CMS introduced the HRRP to incentivize hospitals to reduce readmissions, which are a key driver of rising Medicare costs. Before CMS created this program, hospitals had little financial incentive to reduce readmissions as they were actually paid for each additional readmission. However, hospitals can now face penalties on the inpatient Medicare reimbursement for high readmission rates through both the HRRP, as well as the Hospital Value-Based Purchasing (VBP) Program.
The HRRP measures and penalizes hospitals for worse-than-average readmission rates for heart failure, acute myocardial infarction (AMI), pneumonia, chronic obstructive pulmonary disease (COPD), coronary artery bypass surgery (CABG), and total knee/hip replacement (TKA/THA).
To determine readmissions penalties, Medicare first collects readmission data for a three year period prior to the year the penalty is assigned. For example, 2020 penalties are based on readmission rates from 2015-2018. As a result of the delayed three-year time frame, hospitals need to make a long-term commitment to reduce readmissions before their penalties can fall.

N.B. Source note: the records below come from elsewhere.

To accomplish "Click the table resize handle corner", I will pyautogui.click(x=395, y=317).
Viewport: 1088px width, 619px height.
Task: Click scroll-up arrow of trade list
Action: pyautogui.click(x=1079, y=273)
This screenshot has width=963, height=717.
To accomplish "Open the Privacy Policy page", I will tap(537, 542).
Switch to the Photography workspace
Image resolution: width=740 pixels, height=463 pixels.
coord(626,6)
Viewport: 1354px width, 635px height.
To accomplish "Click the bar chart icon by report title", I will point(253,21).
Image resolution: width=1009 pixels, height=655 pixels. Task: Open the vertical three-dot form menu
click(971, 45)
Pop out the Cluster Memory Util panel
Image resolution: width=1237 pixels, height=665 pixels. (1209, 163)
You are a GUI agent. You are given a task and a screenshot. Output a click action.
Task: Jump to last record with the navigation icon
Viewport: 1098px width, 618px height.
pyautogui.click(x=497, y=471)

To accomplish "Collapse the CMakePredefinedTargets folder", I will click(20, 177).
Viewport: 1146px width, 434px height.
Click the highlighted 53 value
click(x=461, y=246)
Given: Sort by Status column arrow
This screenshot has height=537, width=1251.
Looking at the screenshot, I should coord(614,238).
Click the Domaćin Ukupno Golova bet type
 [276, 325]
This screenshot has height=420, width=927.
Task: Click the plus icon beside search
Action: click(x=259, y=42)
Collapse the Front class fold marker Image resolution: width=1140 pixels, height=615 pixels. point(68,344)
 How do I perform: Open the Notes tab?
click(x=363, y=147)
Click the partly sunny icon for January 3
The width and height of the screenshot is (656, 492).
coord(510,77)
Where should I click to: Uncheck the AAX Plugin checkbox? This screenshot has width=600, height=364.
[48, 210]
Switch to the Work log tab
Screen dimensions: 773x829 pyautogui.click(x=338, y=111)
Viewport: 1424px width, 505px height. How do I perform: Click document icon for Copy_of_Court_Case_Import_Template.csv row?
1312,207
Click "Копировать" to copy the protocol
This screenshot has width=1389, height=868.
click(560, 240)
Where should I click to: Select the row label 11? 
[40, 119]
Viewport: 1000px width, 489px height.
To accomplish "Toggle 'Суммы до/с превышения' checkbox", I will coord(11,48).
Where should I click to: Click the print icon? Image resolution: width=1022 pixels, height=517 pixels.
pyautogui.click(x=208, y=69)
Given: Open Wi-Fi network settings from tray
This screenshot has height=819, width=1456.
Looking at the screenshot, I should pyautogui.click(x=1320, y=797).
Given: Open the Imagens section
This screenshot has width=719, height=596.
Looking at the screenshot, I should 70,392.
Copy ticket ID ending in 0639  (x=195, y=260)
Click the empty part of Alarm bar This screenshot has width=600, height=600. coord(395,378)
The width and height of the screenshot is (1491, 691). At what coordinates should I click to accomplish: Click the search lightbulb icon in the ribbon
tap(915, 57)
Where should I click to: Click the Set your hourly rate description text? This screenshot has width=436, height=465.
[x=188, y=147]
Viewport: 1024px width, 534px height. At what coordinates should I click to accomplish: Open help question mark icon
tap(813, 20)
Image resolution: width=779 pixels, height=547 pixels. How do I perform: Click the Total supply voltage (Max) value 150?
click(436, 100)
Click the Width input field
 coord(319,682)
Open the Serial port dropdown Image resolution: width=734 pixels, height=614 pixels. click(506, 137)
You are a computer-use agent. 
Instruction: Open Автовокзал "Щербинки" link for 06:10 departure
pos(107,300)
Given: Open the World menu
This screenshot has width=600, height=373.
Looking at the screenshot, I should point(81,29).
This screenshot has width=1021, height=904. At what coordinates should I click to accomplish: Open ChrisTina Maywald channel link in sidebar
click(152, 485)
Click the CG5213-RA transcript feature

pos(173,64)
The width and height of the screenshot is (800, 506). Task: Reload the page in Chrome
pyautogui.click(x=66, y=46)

Next, CMS assigns hospitals to one of five peer groups based on their number of dual-eligible1 Medicare inpatient stays. A hospital’s performance is then compared to that of other hospitals within their peer group. If a hospital has a higher than average readmission rate for that group, they get a penalty.
Unlike Value-Based Purchasing, another Medicare P4P program, the HRRP does not offer monetary rewards for high performance.
Readmissions occur for a variety of reasons. Some of these factors are unavoidable, such as the result of chronically ill patients needing frequent care. Other readmissions are due to hospital errors or subpar care and can be avoided. Many also result from patients failure to comply with medication, clinician instructions, follow-up care, or diet. Because the HRRP does not segment by the cause of readmissions, the program incentivizes hospitals to revamp discharge processes, improve compliance, and optimize treatment adherence. Beyond payment penalties, hospital reputations are also at stake, as readmission rates are published on CMS’s Hospital Compare website.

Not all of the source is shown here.